What is your favorite thing about being an appraiser? What is your least favorite thing about being an appraiser?
There are so many things I love about being an appraiser. I love that my job is a little bit different every day. I get to meet so many people and see the way they’ve improved/renovated/decorated their houses, meet their pets, and sometimes get a tour of their houses by their children (who almost always love to show off their rooms)! I have seen everything from a 250 year old farm house to brand new custom construction. Sometimes the assignments are straightforward and easy, and other times they are extremely complex, like a puzzle, but I love appraising them all. And I love that this job gets me out from behind my desk for at least a little while every day, especially in the spring and fall when the weather is at its best here in the DMV.
Is there one thing you would like the public to know about appraisers that you think they don’t know?
As far as what I would like the public to know, I’d like to start with this: there is a lot more than goes into doing an appraisal that just the 15-60 minutes an appraiser is at your house. The part of the process you see as an agent or borrower is the easiest and least time consuming part. It is the data collection and analysis that takes the most time. The researching and selecting comparable sales, deriving and applying appropriate adjustments to those comparable sales, and then reconciling all that information into a final estimate of value are the most difficult, time consuming, and essential parts of the process. The field portion of the process may only take half an hour, but there are anywhere from four to twenty-four working hours or more worth of work that goes into generating one appraisal report.
Finally, there is one question that I’m often asked that I would like to answer here.
Is there anything the homeowner needs to do in preparation for the appraisal?
The answer is, no, there’s nothing that you as a borrower NEED to do before the appraisal, but there are definitely some things that you could do to make things easier for your appraiser.
First, if you have a copy of your plat, floor plan, architect’s drawings, etc. your appraiser would love to be able to review them. Having access to this sort of information helps the appraiser verify things like easements, property boundaries, building dimensions, location of wells/septic fields, etc.
Second, I encourage borrowers to give me a list, either written or verbal, of all improvements or renovation done to the property within the last 10-15 years. It does not have to be a detailed, to-the-penny list of items and associated costs, but knowing that a kitchen was fully remodeled and that the roof/windows/HVAC are less than five years old is information that the appraiser uses in determining the condition rating of the property.

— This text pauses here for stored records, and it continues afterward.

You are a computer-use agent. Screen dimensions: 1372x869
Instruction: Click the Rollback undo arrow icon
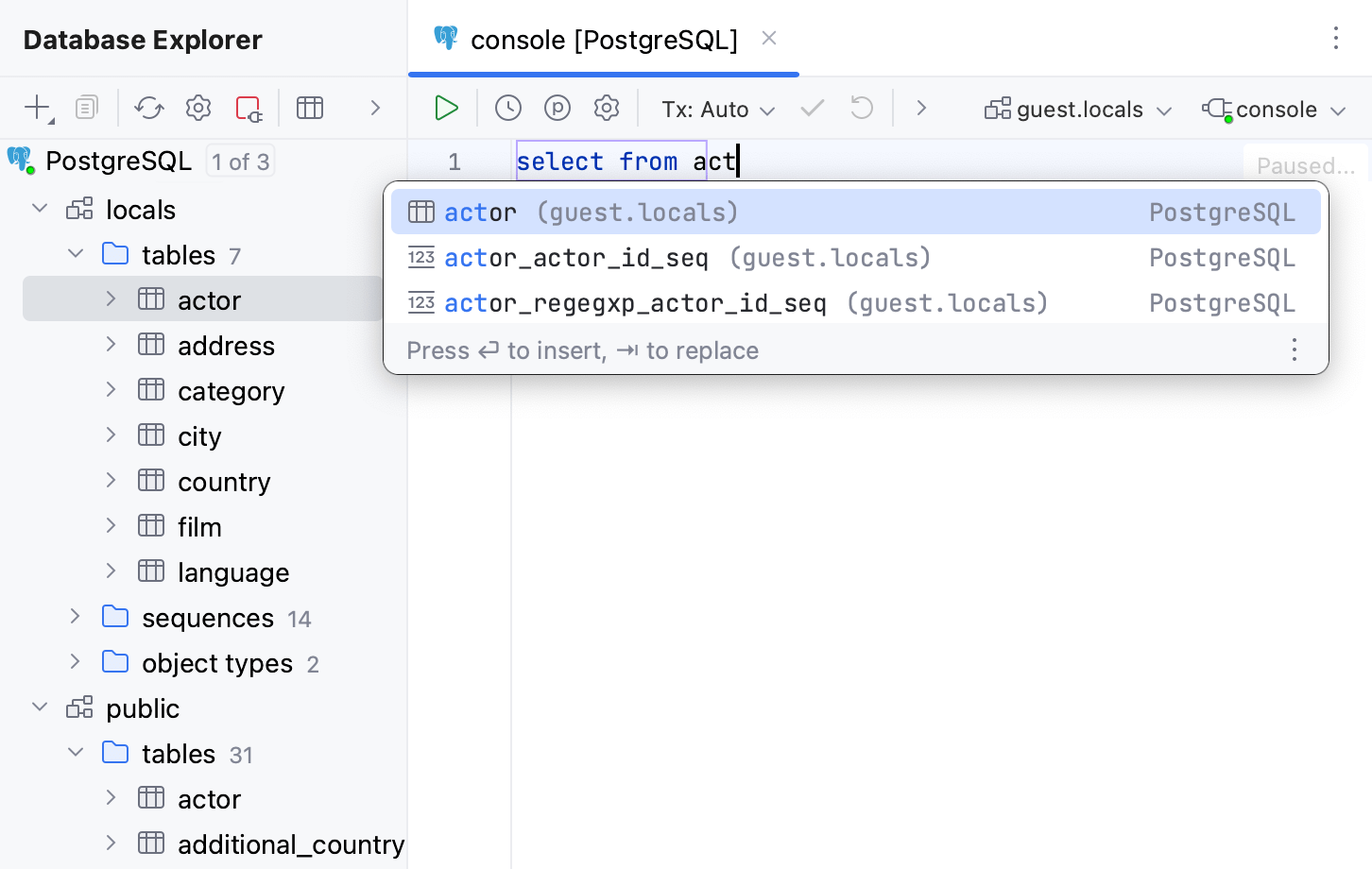(x=862, y=109)
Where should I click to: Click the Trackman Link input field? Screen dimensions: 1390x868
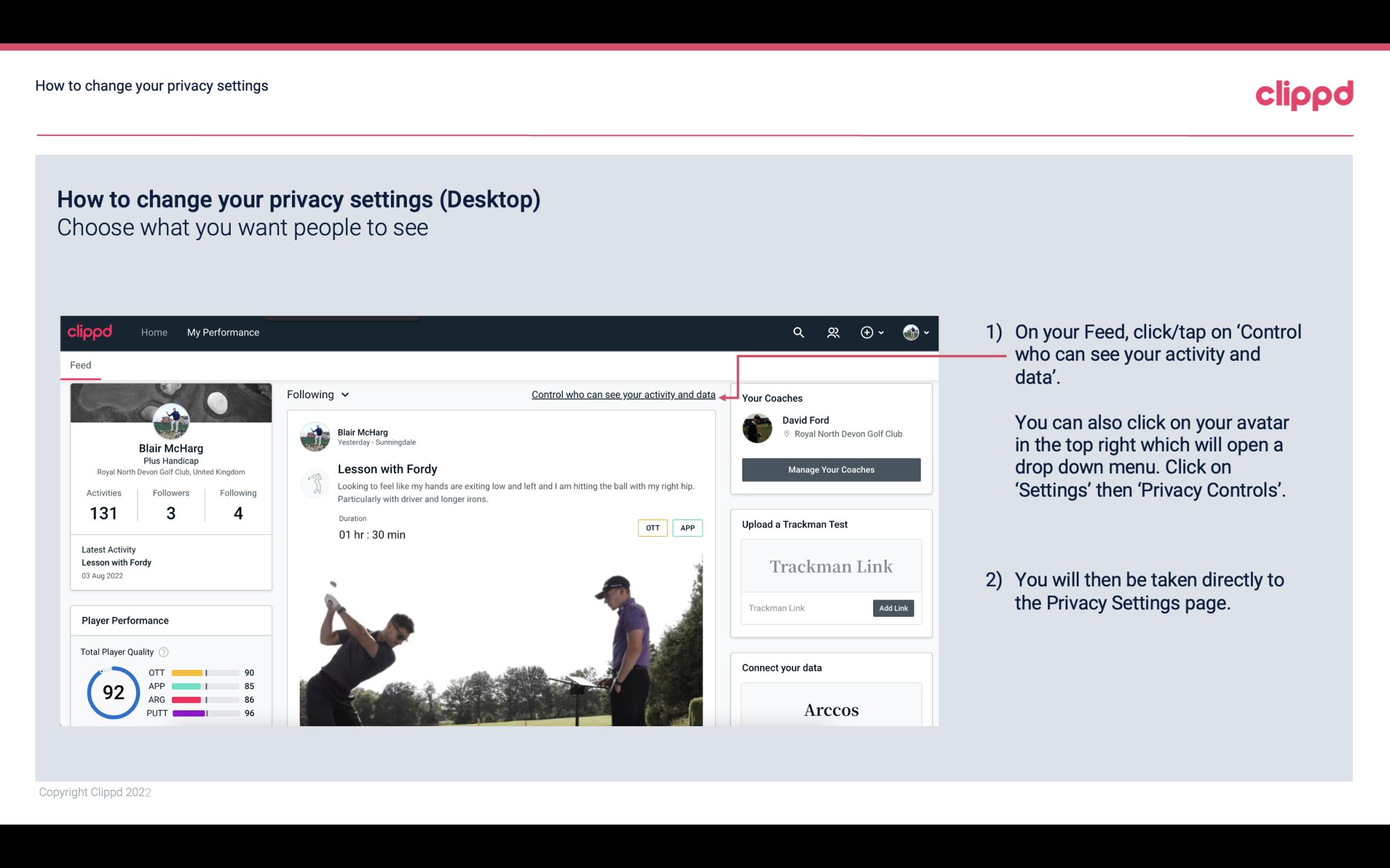[x=806, y=608]
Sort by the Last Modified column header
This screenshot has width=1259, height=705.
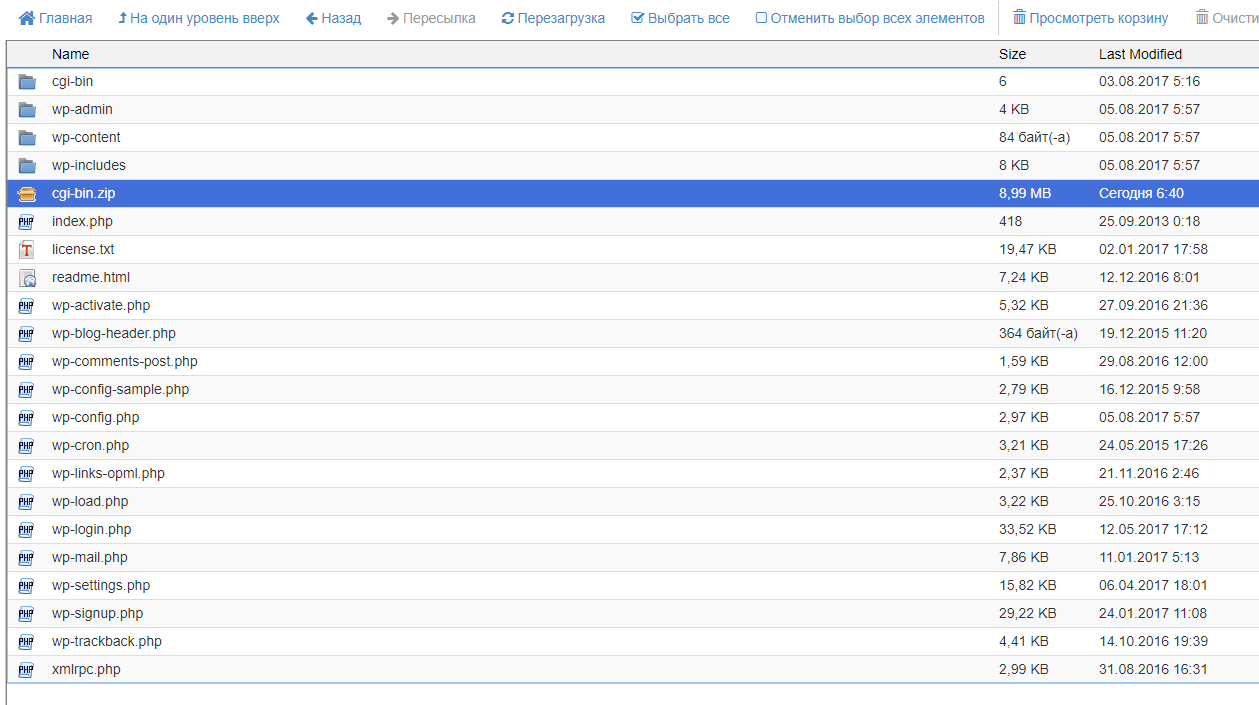point(1140,54)
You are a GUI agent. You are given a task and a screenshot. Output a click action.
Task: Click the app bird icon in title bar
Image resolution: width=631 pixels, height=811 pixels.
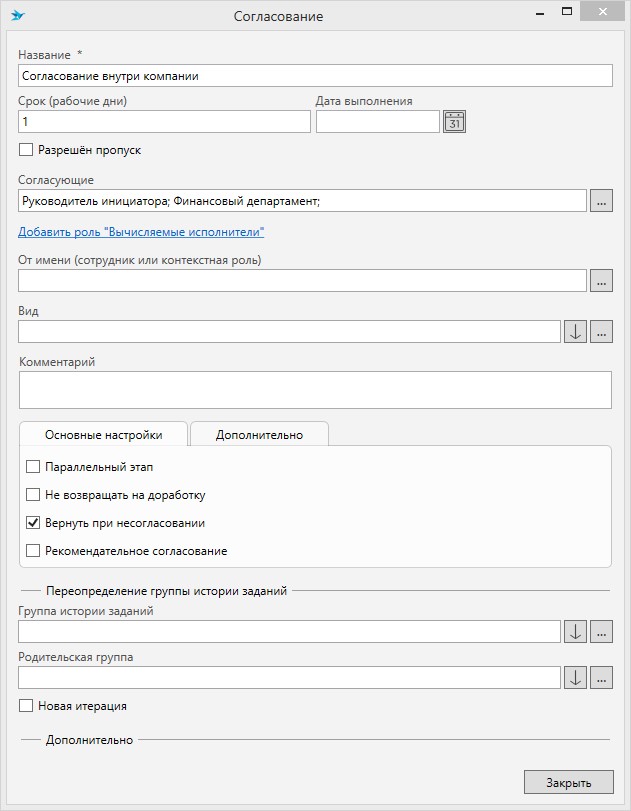tap(17, 16)
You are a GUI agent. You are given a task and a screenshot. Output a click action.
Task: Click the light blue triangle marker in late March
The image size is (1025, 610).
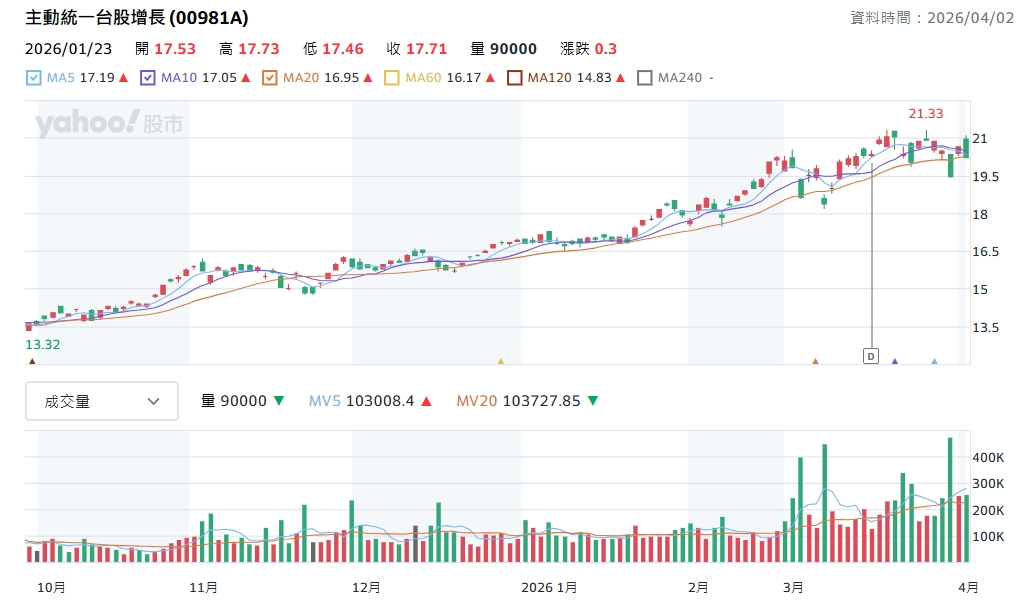coord(934,362)
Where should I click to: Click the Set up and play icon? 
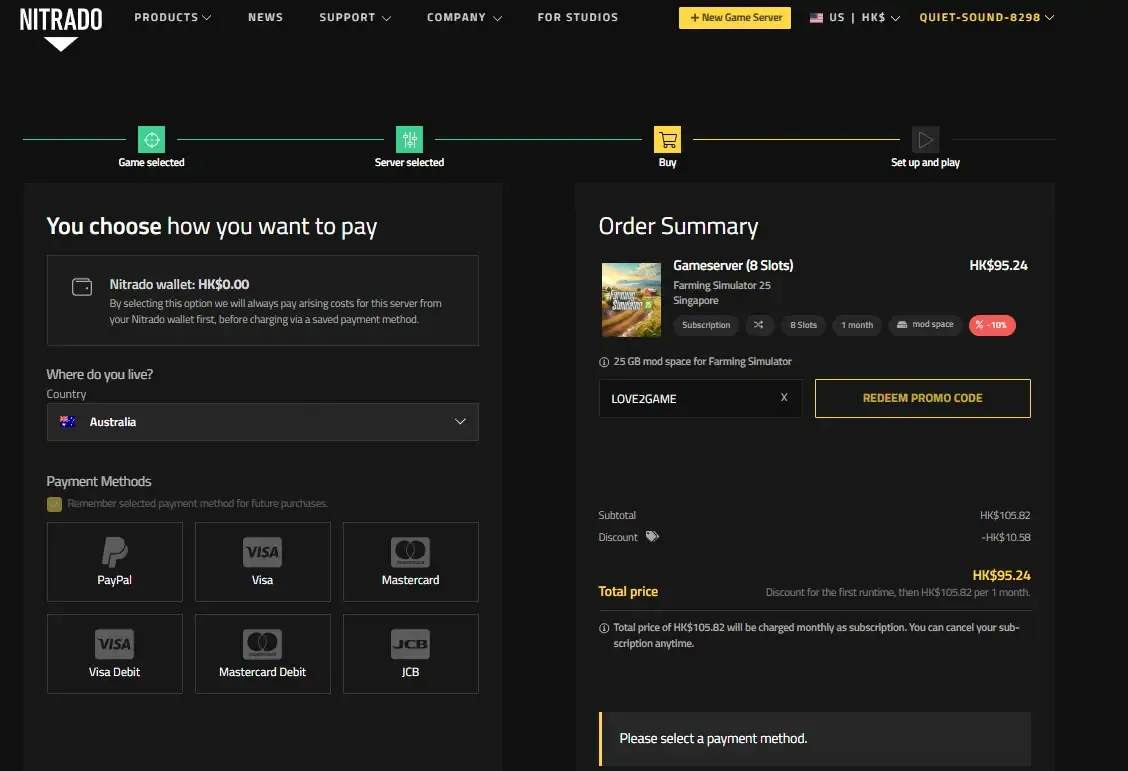pyautogui.click(x=925, y=139)
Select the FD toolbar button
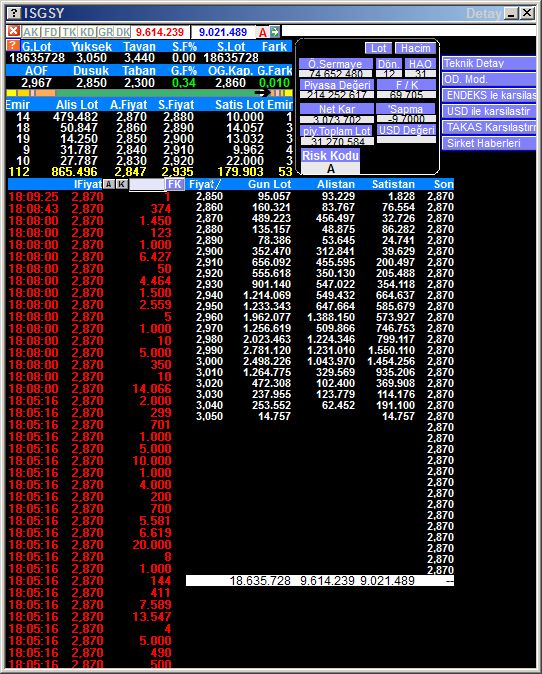542x674 pixels. tap(51, 32)
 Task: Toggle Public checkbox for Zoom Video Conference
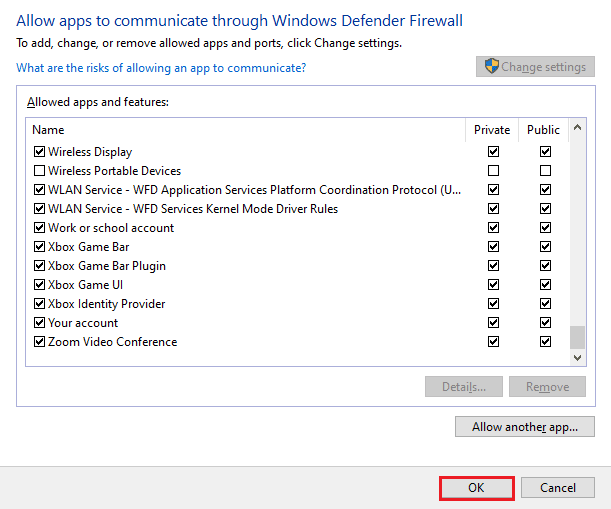545,342
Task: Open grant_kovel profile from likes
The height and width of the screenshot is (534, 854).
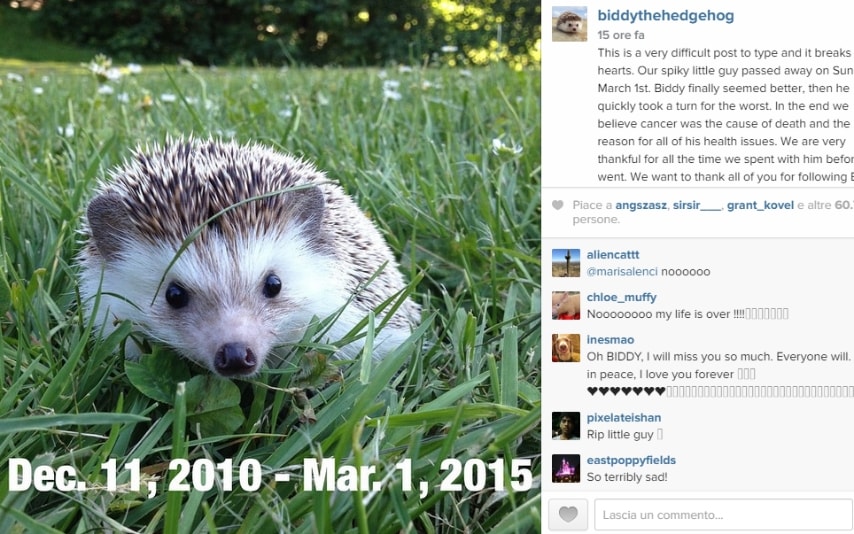Action: 760,205
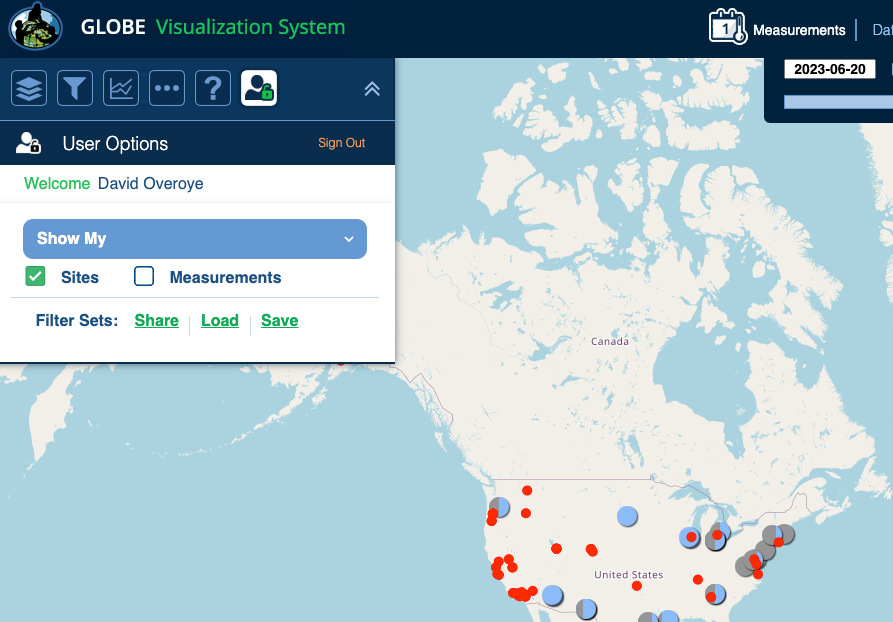Open the Layers panel icon
This screenshot has width=893, height=622.
tap(29, 88)
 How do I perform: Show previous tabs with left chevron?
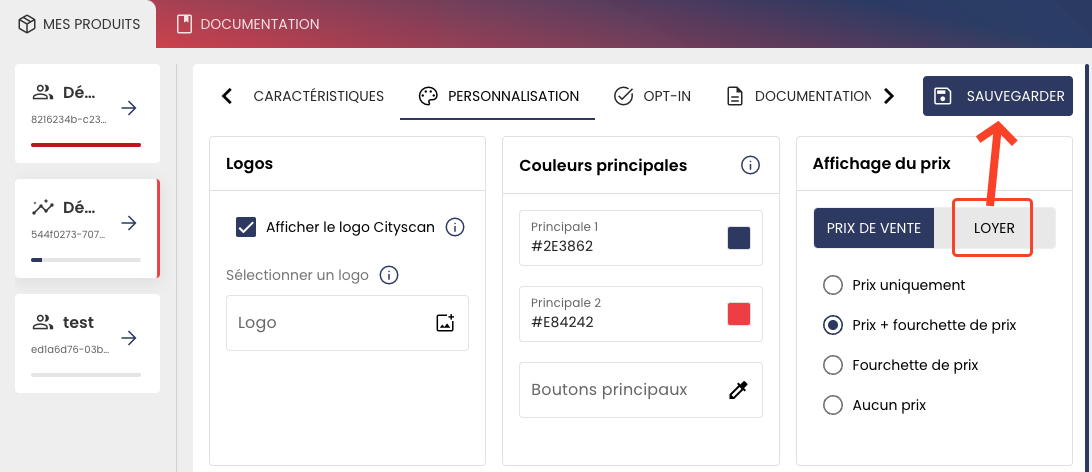[226, 96]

If you have handmade custom cabinetry in the kitchen or imported tiles in the bathrooms, let the appraiser know. Not every improvement or update will result in an increase in value, but I am a firm believer in the idea that you cannot have too much information in this case. A follow-up: if you are in the middle of any sort of renovations (like the kitchen, baths, basement, etc. – anything that is not going to be complete when the appraiser is at the house), please make sure that your lender and the appraiser are both aware. Depending on what work is being done, it can impact the appraisal.
Finally, you do not need to have the house “showing ready” like you would if you were selling. You do not need to worry about having every single thing picked up or put away, and it is OK that you have your coffee cup in the sink and folded laundry on your bed. You live in your house, and it is just fine for it to look like you live there!